Saturday, July 20, 2013

brief note about patience

                Don’t exasperate the willing. Don’t send a true lover into further and further proofs of her devotion. We who are so simple and trusting must tolerate much in those who forebear us. We must cheek their complaints. If we are instead so singular and austere, and demand the world of those who come to us in love, we must be as the eagle who flies high, but has superior eyes. We must know the situation, and take nothing on authority, and hearsay. We hush fools with a growl, have no patience whatsoever for nonsense. We must hold to our motive, and not let the conformity of love dissuade us. Impatience is a virtue for the proud, for the lonely, for the pure. For the guilty, the ensconced, for the situated, for the family, we should learn well from the allegory of Pandora – that boredom leads to every vice. Stupidity is hard to tempt.

                Isn’t patience a reaction to impatience, after all? That we feel we are patient when we are most tempted to be impatient, to be angry? Forbearance is feeling intense anger and holding back. A stupid man may be patient as water; lacking an imagination, an eager curiosity, a need for stimulation, he never glances out the window. He is like a man who never who enjoys a good drink, and so condemns drunkards for being the most miserable of fools. There is something especially evil in those who are not tempted as we are tempted, as if they were perverse on purpose, as if the crimes were obviously foul and only a demon would commit them.

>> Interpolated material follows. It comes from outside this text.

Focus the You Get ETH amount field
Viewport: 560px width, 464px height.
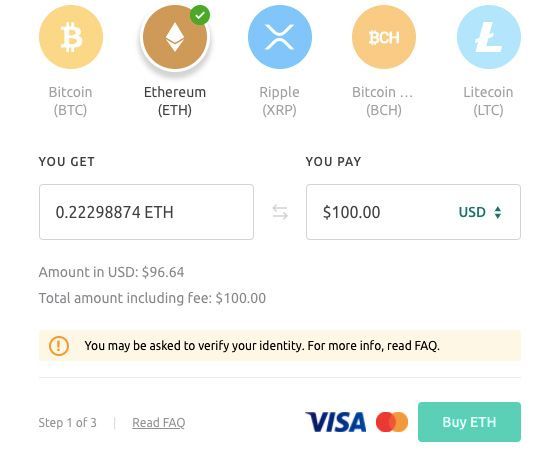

                Just as a brazen confession can be used to hide a deeper crime, and a perpetual frankness can hide the most mazy of minds, so is a perpetual gesture towards one’s patience in fact a sign of intense impatience. Only the impatient remind us how patiently they must take us. The truly patient don’t really mind our nonsense at all, have a capacity to deal with us in all our intolerable individuality no matter what we do. This isn’t the patience of a saint, who is virtuous by bleeding, but the patience of a god, who is clever enough to make use of every situation, and has a use for everything, who has no need for patience because he is naturally so curious and creative. Every true God has something of the trickster in him. Only the impatient impress upon us how patiently they take us. A higher mind, the divine, is forever playful and enjoys us in all our nonsense.